Gelişen teknoloji ve inovasyon trendleri Türkiye’de iş dünyasını nasıl şekillendirecek? Şirketler bu trendleri yakalamak için hangi adımları atmalıdır? Özelde de kimya sektörünü nasıl değerlendiriyorsunuz?
Türkiye dinamik bir nüfusa ve önemli bir jeostratejik konuma sahip. Eğer genç nüfusunu doğru bir şekilde geleceğe hazırlar ve coğrafi konum itibariyle sahip olduğu fırsatları akıllıca değerlendirirse yeni teknolojileri yaptığı işlere adapte ederek ekonomide bir manivela etkisi yaratabilir. Bu noktada, yukarıda anlattığım gibi şirketlerin çalışanlarına yapacakları eğitim yatırımları çok önemli. Endüstride, yeni teknololojilere ciddi yatırımlar yapılsa da çalışanlar bu teknolojiyi kavrayıp yaptıkları işlere uygulamadıkları sürece satın alınan ekipman ya da yazılımların bir anlamı kalmıyor maalesef. Hem yeni teknolojilerin getirdiği avantajları değerlendirmek hem de bu teknolojileri mümkün olan en etkili şekilde kullanarak yapılan, geliştirilen teknoloji ve bu teknolojiye yapılan yatırımın hakkını vermek açısından her pozisyondan çalışana “teknoloji bilinci” kazandırmak çok önemli.

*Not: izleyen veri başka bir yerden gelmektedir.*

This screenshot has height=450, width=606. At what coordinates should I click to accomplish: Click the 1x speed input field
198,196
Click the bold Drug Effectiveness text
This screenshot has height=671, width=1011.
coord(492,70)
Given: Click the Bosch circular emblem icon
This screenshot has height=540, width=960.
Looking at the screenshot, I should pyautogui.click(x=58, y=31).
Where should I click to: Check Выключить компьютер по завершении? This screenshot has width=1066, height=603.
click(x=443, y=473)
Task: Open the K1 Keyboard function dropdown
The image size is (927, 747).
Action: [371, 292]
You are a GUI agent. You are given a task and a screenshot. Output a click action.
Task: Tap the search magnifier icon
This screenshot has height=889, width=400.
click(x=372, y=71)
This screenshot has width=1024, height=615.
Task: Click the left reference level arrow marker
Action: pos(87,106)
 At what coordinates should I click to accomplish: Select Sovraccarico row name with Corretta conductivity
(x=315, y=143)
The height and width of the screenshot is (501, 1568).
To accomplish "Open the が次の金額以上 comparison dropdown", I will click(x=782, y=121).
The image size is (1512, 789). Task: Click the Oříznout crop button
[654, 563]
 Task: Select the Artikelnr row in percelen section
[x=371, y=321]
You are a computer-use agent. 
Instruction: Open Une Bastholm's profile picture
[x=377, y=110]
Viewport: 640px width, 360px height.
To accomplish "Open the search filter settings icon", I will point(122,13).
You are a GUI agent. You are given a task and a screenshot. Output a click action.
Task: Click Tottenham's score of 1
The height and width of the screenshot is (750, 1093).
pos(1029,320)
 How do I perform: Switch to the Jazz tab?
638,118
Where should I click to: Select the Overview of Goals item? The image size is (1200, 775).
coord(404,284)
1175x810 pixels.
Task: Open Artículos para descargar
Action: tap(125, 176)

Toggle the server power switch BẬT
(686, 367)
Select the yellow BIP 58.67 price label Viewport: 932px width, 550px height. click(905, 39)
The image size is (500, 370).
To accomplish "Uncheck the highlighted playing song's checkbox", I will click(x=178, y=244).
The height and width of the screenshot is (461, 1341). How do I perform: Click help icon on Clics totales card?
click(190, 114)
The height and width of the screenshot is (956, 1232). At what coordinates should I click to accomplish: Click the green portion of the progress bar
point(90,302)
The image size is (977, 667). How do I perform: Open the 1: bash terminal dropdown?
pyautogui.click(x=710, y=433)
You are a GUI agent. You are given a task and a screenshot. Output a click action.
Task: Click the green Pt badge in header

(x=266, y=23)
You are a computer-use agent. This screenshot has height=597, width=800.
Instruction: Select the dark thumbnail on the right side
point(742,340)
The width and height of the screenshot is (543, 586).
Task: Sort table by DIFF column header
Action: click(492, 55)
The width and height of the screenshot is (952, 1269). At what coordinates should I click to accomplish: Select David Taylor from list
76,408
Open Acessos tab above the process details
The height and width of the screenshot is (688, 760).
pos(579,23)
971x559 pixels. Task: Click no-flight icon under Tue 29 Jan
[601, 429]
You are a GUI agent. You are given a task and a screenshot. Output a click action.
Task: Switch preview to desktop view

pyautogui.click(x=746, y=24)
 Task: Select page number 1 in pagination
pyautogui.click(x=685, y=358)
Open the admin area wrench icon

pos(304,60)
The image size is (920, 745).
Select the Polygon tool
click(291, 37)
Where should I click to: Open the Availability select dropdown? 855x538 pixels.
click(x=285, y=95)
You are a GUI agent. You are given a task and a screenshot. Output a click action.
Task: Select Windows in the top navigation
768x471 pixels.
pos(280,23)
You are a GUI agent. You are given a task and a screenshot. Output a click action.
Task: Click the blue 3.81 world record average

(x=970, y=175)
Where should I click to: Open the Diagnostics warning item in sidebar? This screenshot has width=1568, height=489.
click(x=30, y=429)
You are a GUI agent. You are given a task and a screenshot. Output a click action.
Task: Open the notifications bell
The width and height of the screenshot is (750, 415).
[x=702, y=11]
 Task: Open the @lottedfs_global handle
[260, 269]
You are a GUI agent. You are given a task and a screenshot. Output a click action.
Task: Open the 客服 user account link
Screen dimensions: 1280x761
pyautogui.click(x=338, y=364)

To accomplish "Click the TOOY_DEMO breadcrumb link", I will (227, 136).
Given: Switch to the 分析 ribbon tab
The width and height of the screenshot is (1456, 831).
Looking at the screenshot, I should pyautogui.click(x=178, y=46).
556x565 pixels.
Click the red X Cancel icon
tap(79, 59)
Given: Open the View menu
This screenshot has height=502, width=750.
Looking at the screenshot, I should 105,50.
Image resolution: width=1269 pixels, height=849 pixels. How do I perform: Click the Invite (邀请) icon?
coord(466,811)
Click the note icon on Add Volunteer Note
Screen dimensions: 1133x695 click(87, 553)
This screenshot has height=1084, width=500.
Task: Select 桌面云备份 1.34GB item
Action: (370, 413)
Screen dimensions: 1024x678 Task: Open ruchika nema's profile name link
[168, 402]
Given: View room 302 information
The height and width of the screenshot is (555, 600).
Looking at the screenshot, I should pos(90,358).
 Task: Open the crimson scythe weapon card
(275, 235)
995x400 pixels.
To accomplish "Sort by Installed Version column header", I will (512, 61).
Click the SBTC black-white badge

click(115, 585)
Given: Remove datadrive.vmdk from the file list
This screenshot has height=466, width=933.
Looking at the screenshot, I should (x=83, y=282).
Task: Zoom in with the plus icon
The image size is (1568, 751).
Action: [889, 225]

Kimya sektörünün dinamiklerine çok hakim değilim, özel bir tavsiyede bulunmam ne kadar doğru olur bilemiyorum ama ev tipi 3 boyutlu yazıcıların yaygınlaşmasıyla birlikte, genel tüketicinin işlenmiş ürünlerden ziyade ürün hammaddesi tedarik etme gereksinimi doğacağını söyleyebilirim. Türkiye’nin üretim ve ihracatında önemli role sahip kimya endüstrisinin pazar payını genişletmesi adına 3 boyutlu yazıcı teknolojisi büyük bir fırsat yaratabilir önümüzdeki dönemlerde.